Now the question was whether they could identify those hairs as belonging to Ryo Kirihara. Typically hair was identified by its colour, lustre, hardness, thickness, medullary index, pigment distribution and blood type, allowing a near one-to-one match with an individual. But given that the hair in question had been buried for years, it was uncertain how much of that information remained intact. Koga had promised to send it to a DNA lab for testing if it came to that.

DNA testing was a relatively new method, but they’d had some success with it over the last couple of years. There were plans to share the technology with every police station in the country within the next four years, but right now there was only one lab running the tests.

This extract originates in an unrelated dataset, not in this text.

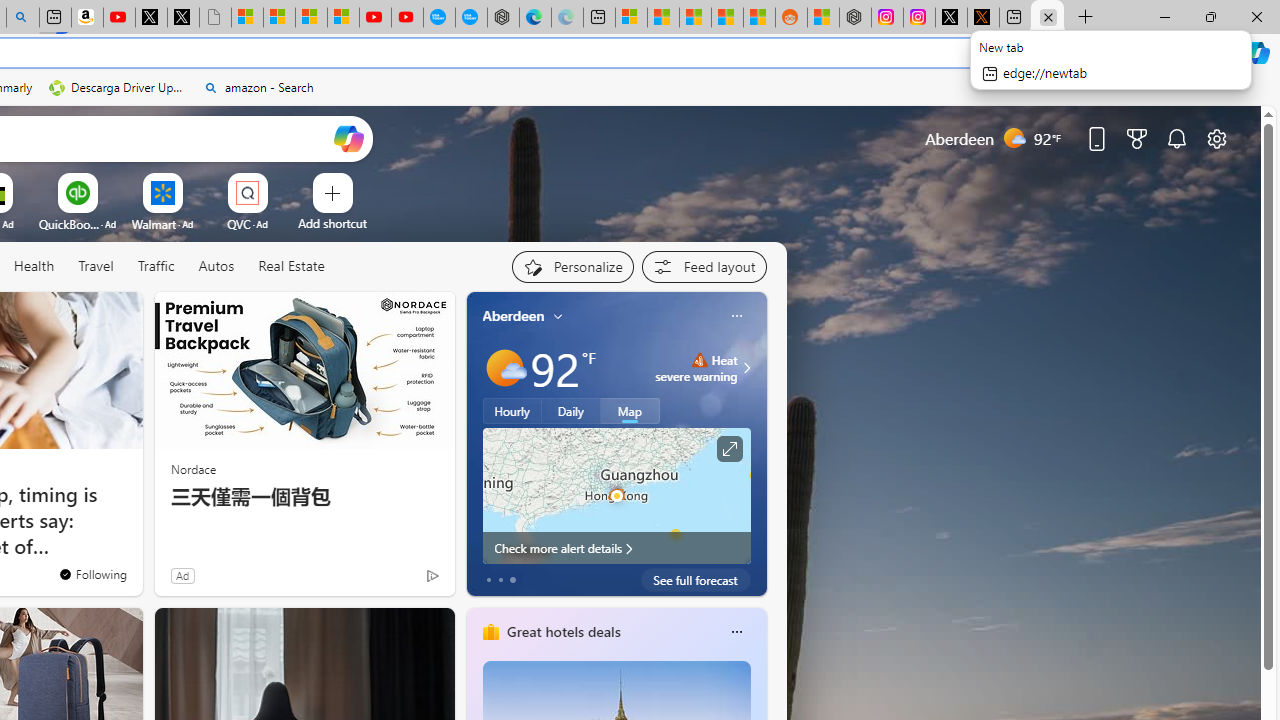 The image size is (1280, 720). What do you see at coordinates (699, 360) in the screenshot?
I see `'Heat - Severe'` at bounding box center [699, 360].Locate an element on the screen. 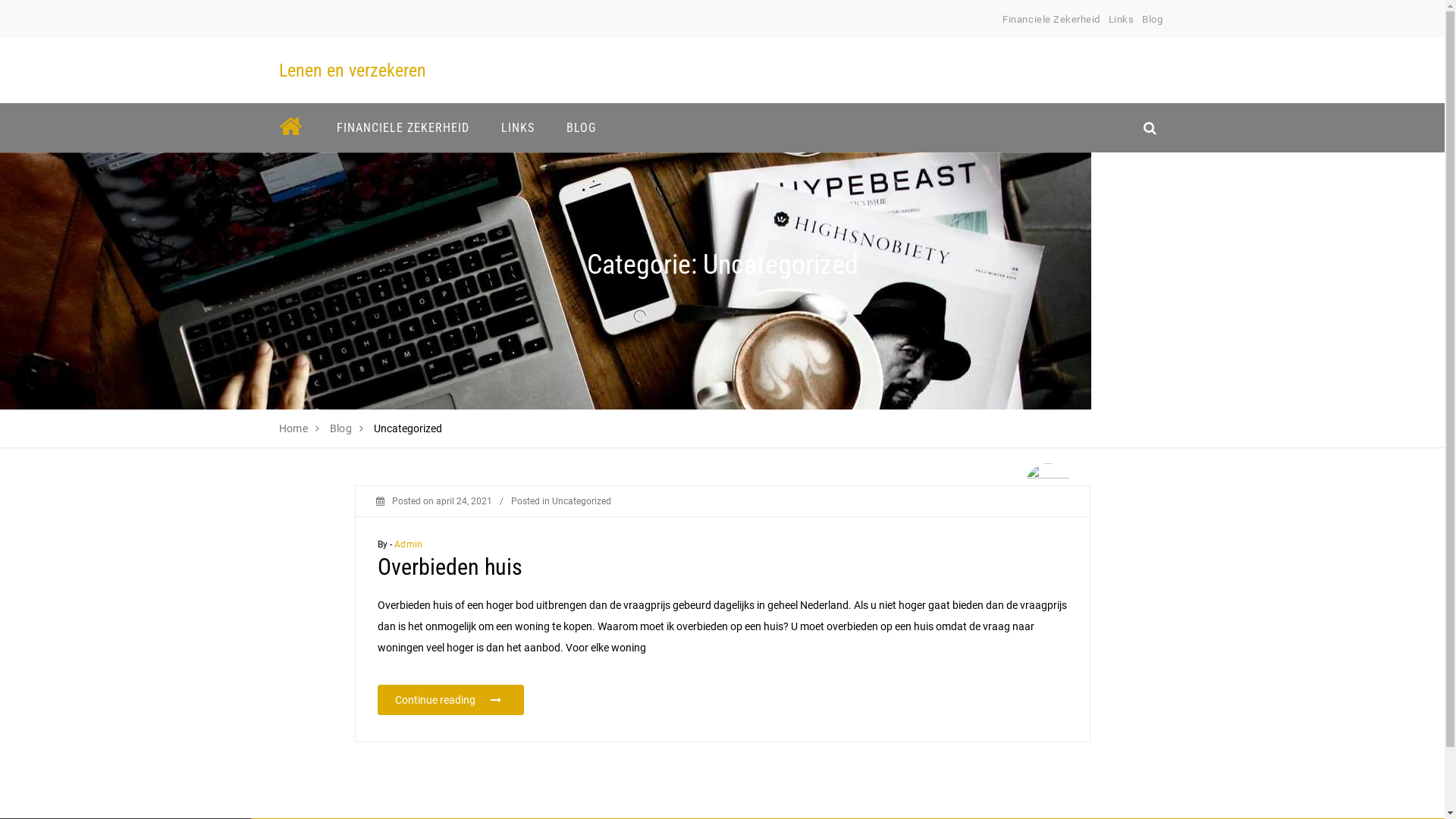 The image size is (1456, 819). 'Links' is located at coordinates (1121, 19).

Times had changed in the nineteen years since the pawnbroker died. Everything was different now, even the way the police ran investigations.

The problem, then, was finding Ryo. No matter how much evidence they had on him, if they couldn’t arrest him, none of it mattered.

It had been Sasagaki’s suggestion that they keep a close eye on Yukiho Shinozuka’s surroundings. Watch the shrimp and eventually you’ll find the goby, that was his belief.

‘He has to show up when she opens her new shop. Opening a place in Osaka has a special meaning for them. And Yukiho’s been too busy with her shops in Tokyo to come down to Osaka all the time, so they’re due for a reunion. Opening day is our day,’ Sasagaki had told Koga.

Koga agreed with the old detective. From the moment the shop opened, several officers had taken turns watching from various vantage points. Sasagaki, too, had been there since that morning in a coffee shop across the street. Eventually, after hours of fruitless watching, he’d come inside.

‘You think Kirihara is still going by Yuichi Akiyoshi?’ the male detective asked.

‘Hard to say. He might have switched to a different name by now.’

While he answered, Sasagaki’s mind was drifting off in another direction – wondering about Ryo’s choice of alias.

It had sounded familiar the first time he heard it, but it was only recently that he had put two and two together. He had heard the name ‘Akiyoshi’ from his informant Fumihiko Kikuchi. Yuichi Akiyoshi was the name of the kid who had tattled on him about the keychain, linking Fumihiko to the rape. Yuichi Akiyoshi, the traitor.

So why had Ryo chosen that particular name as an alias? He would have to ask Ryo himself to know for sure, but Sasagaki’s pet theory was that Ryo saw himself living a life of betrayal. His choice of Akiyoshi’s name was a self-deprecating inside joke.

Not that any of that mattered any more.

Sasagaki was almost certain he knew why Ryo had set up Fumihiko. The photograph Fumihiko had showing Yaeko and Matsuura’s affair was a thorn in his side. If Fumihiko had shown the photograph to the police, it might have spurred a reopening of the entire case, making Ryo fear for his alibi. If Yaeko and Matsuura had been in mid-tryst, that would have left Ryo alone. Even if the police back then were unlikely to suspect an elementary school boy of murdering his own father, it was a piece of evidence he’d rather not have out there.

It had been while he was drinking with Yaeko the night before that Sasagaki had finally reached clarity in his own conjectures. Ryo had been alone on the top floor that day, but he hadn’t stayed in the house. Just as it was easy for burglars to sneak in through the upper-storey windows in those crowded neighbourhoods, a boy could sneak out by the same route. Ryo had gone somewhere that day, stepping across the rooftops.